MATERIAL FOR THE TASK START

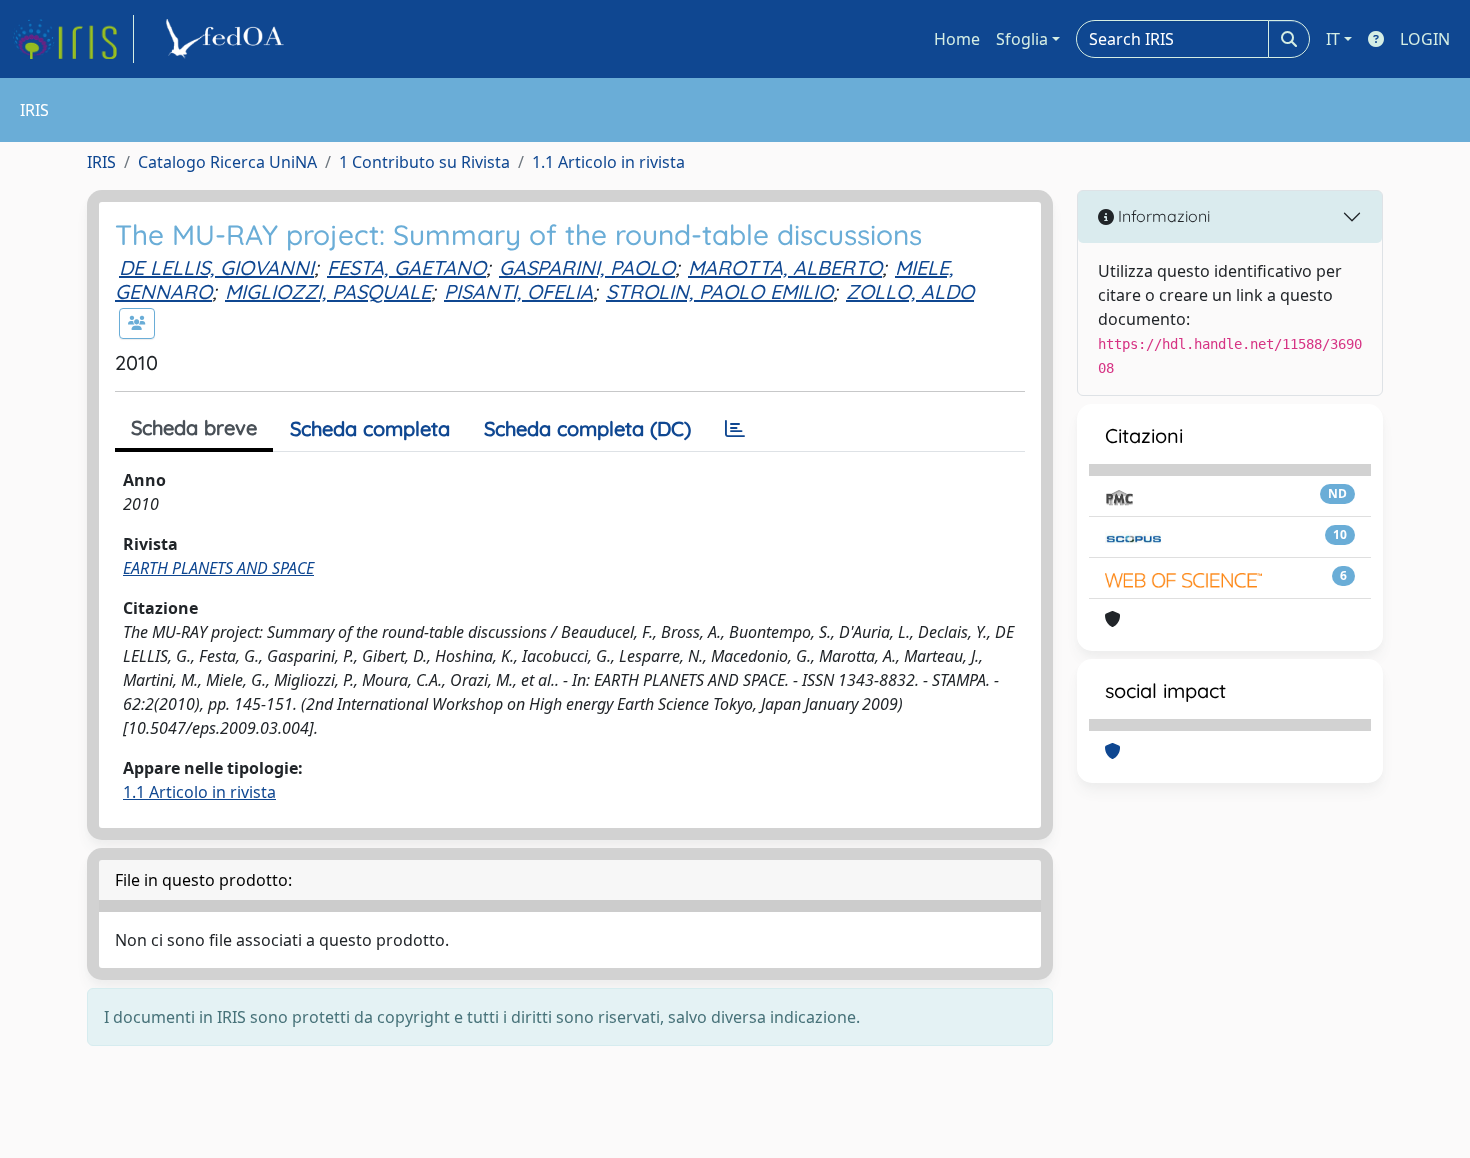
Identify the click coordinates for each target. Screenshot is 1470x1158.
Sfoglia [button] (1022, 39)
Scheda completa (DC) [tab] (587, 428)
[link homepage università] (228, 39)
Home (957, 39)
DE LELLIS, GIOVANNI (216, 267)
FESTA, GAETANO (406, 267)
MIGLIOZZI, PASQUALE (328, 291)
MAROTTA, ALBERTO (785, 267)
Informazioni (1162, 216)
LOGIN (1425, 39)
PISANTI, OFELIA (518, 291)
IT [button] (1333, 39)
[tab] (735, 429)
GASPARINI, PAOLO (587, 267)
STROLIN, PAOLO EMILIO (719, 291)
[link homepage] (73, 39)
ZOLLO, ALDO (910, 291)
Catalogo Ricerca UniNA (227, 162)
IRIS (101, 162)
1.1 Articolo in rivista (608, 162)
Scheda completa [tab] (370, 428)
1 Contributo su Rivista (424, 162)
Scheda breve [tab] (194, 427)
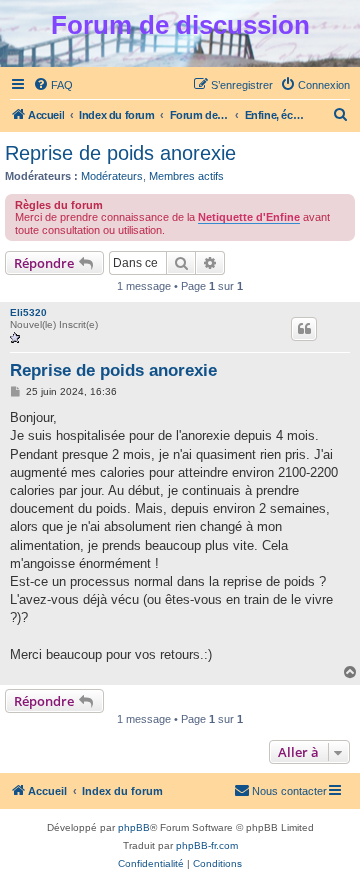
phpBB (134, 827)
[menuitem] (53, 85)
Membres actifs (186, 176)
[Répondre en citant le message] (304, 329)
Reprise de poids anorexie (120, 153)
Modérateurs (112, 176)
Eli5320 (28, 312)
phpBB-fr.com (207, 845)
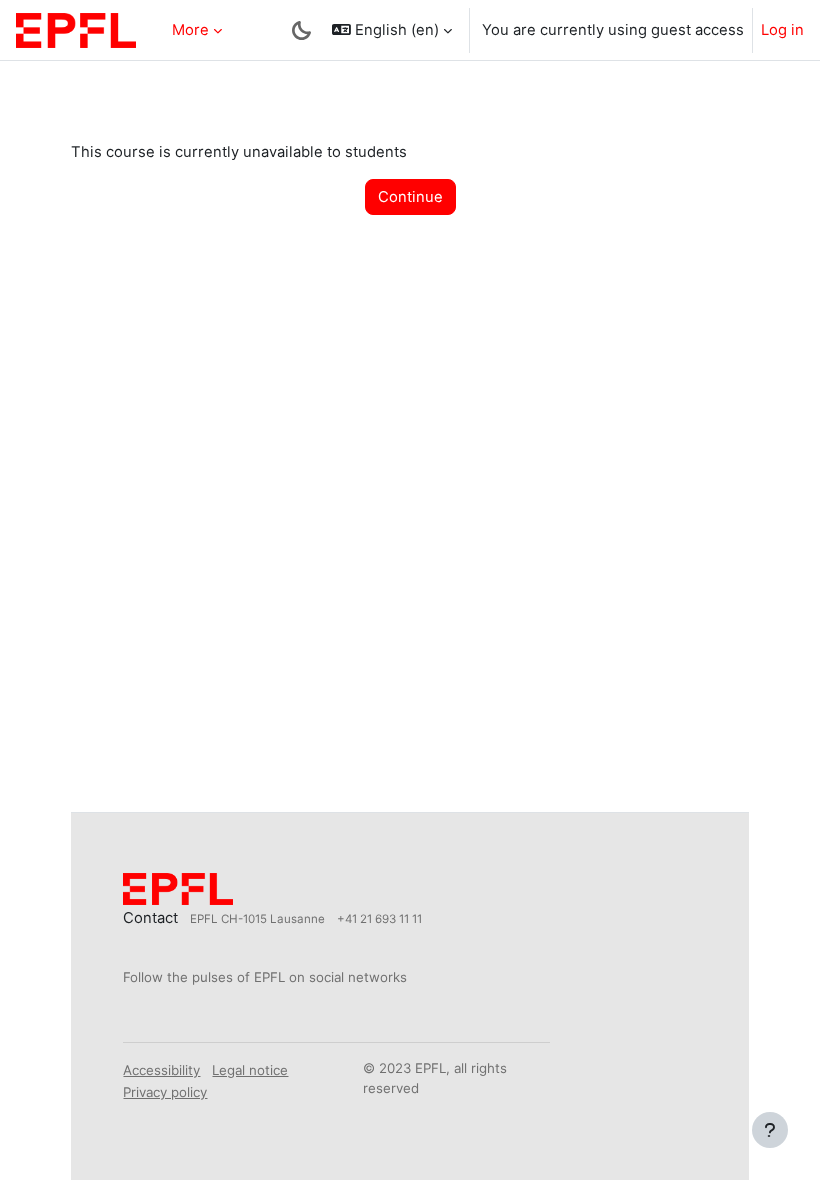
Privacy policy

MATERIAL FOR THE TASK END

**AIM OF THE TASK**
Print every entry above again, exactly as written. Leave the images out.

**OUTPUT OF THE EXERCISE**
Identify the click coordinates for each target. Screenshot is 1470x1158.
Sfoglia [button] (1022, 39)
Scheda completa (DC) [tab] (587, 428)
[link homepage università] (228, 39)
Home (957, 39)
DE LELLIS, GIOVANNI (216, 267)
FESTA, GAETANO (406, 267)
MIGLIOZZI, PASQUALE (328, 291)
MAROTTA, ALBERTO (785, 267)
Informazioni (1162, 216)
LOGIN (1425, 39)
PISANTI, OFELIA (518, 291)
IT [button] (1333, 39)
[tab] (735, 429)
GASPARINI, PAOLO (587, 267)
STROLIN, PAOLO EMILIO (719, 291)
[link homepage] (73, 39)
ZOLLO, ALDO (910, 291)
Catalogo Ricerca UniNA (227, 162)
IRIS (101, 162)
1.1 Articolo in rivista (608, 162)
Scheda completa [tab] (370, 428)
1 Contributo su Rivista (424, 162)
Scheda breve [tab] (194, 427)
phpBB (134, 827)
[menuitem] (53, 85)
Membres actifs (186, 176)
[Répondre en citant le message] (304, 329)
Reprise de poids anorexie (120, 153)
Modérateurs (112, 176)
Eli5320 (28, 312)
phpBB-fr.com (207, 845)
Privacy policy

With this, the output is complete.